# BRIEF
Write out exactly the lines below starting at the one containing "You are a computer-use agent. This" and ending at the one containing "This screenshot has width=1486, height=456.". Omit every picture.

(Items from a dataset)
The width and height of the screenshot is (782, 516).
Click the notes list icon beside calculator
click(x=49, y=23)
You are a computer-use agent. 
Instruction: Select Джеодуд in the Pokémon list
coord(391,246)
==
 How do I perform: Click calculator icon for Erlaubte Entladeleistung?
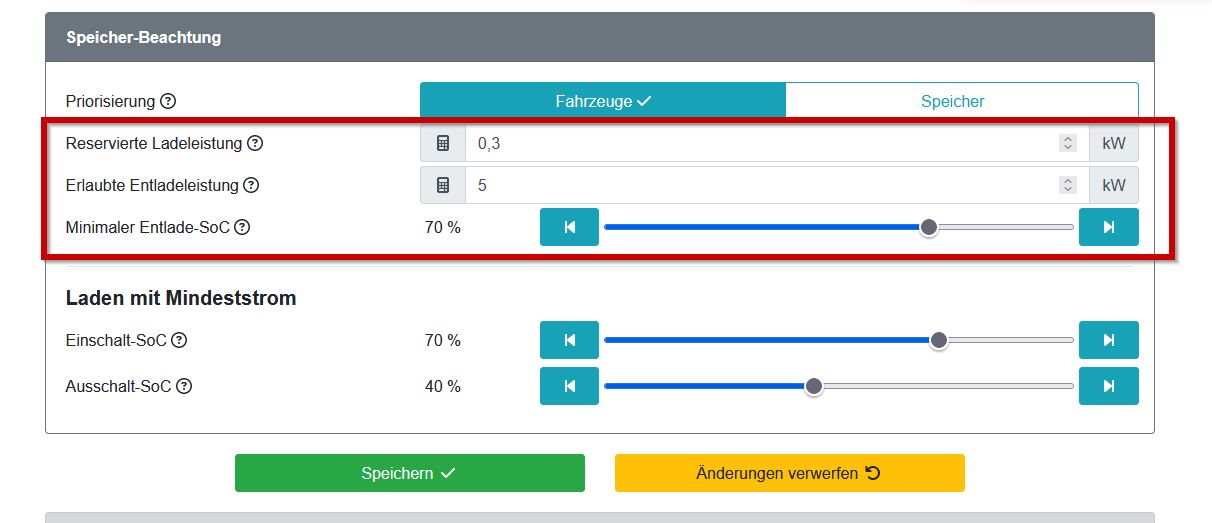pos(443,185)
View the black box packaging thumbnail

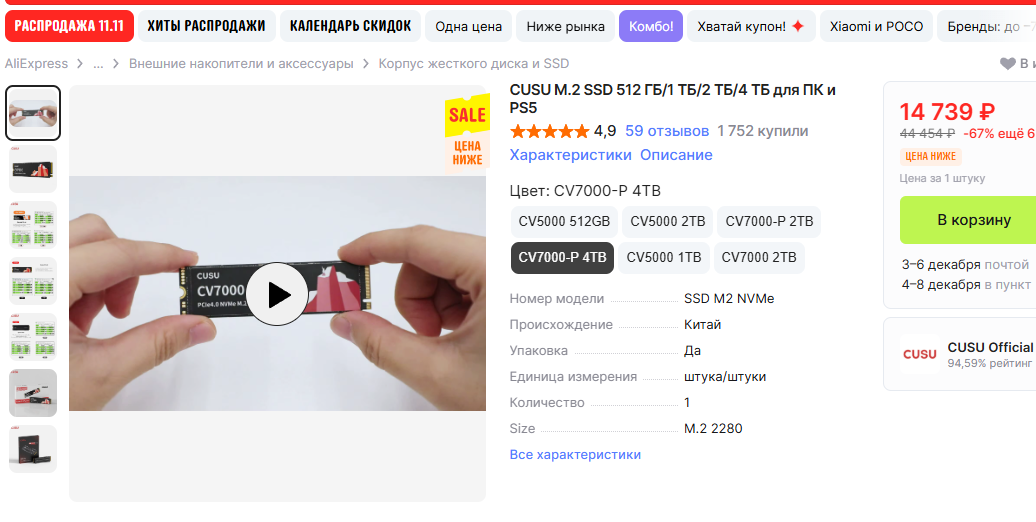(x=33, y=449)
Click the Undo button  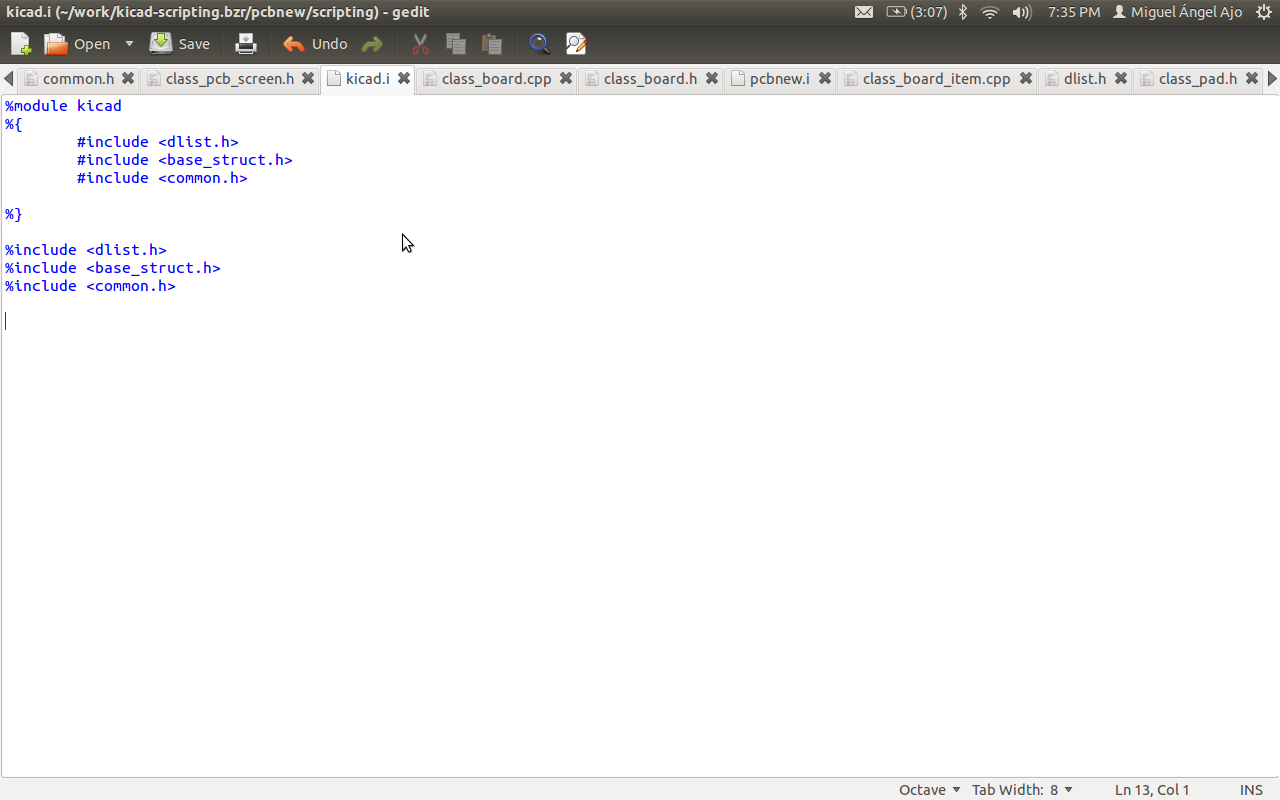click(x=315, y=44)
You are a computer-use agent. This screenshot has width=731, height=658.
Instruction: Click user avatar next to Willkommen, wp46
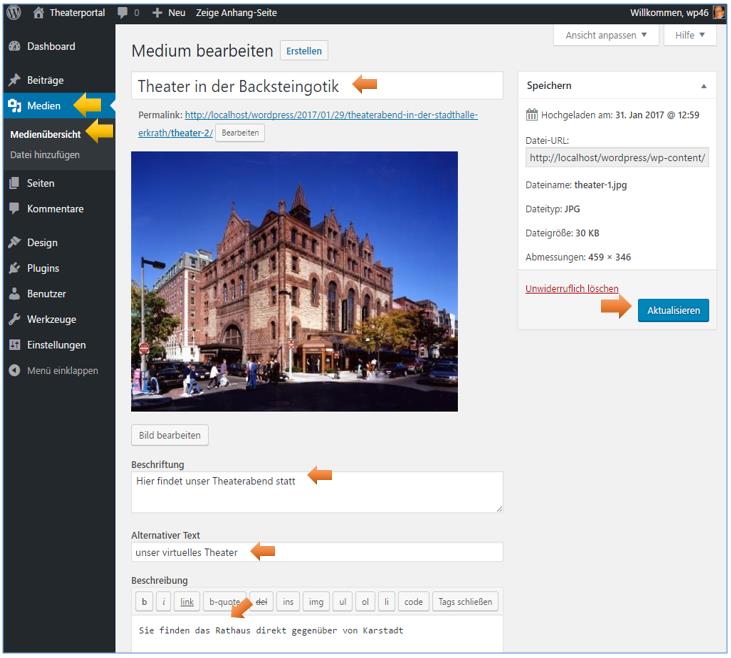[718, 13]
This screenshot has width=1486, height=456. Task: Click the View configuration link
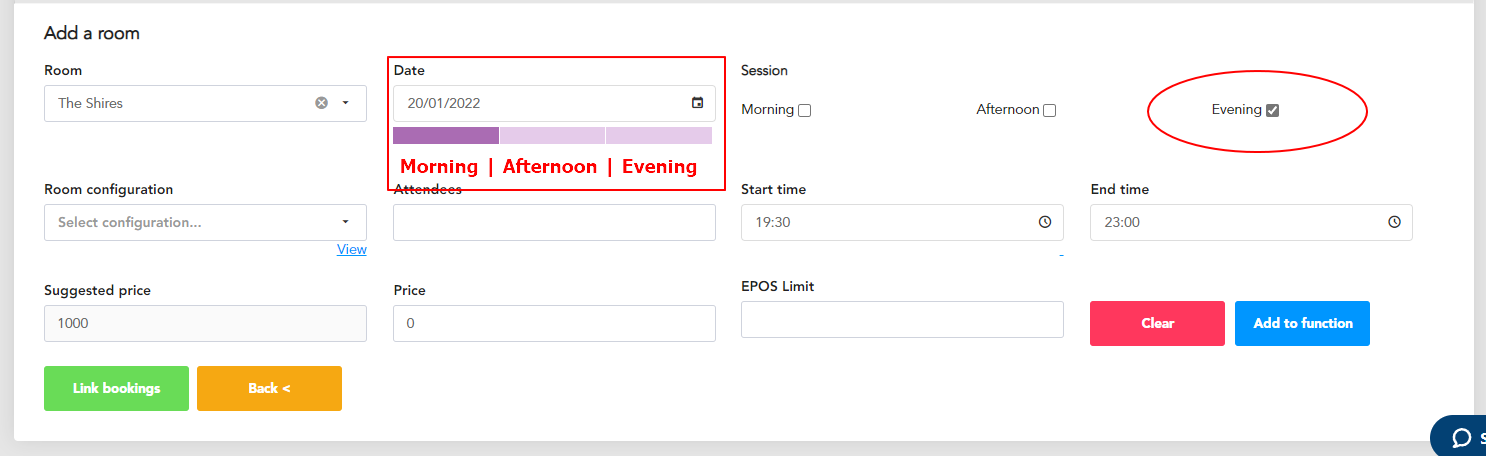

# TASK ANSWER
You are a computer-use agent. This screenshot has width=731, height=658.
Instruction: Click user avatar next to Willkommen, wp46
[718, 13]
This screenshot has width=1486, height=456. Task: Click the View configuration link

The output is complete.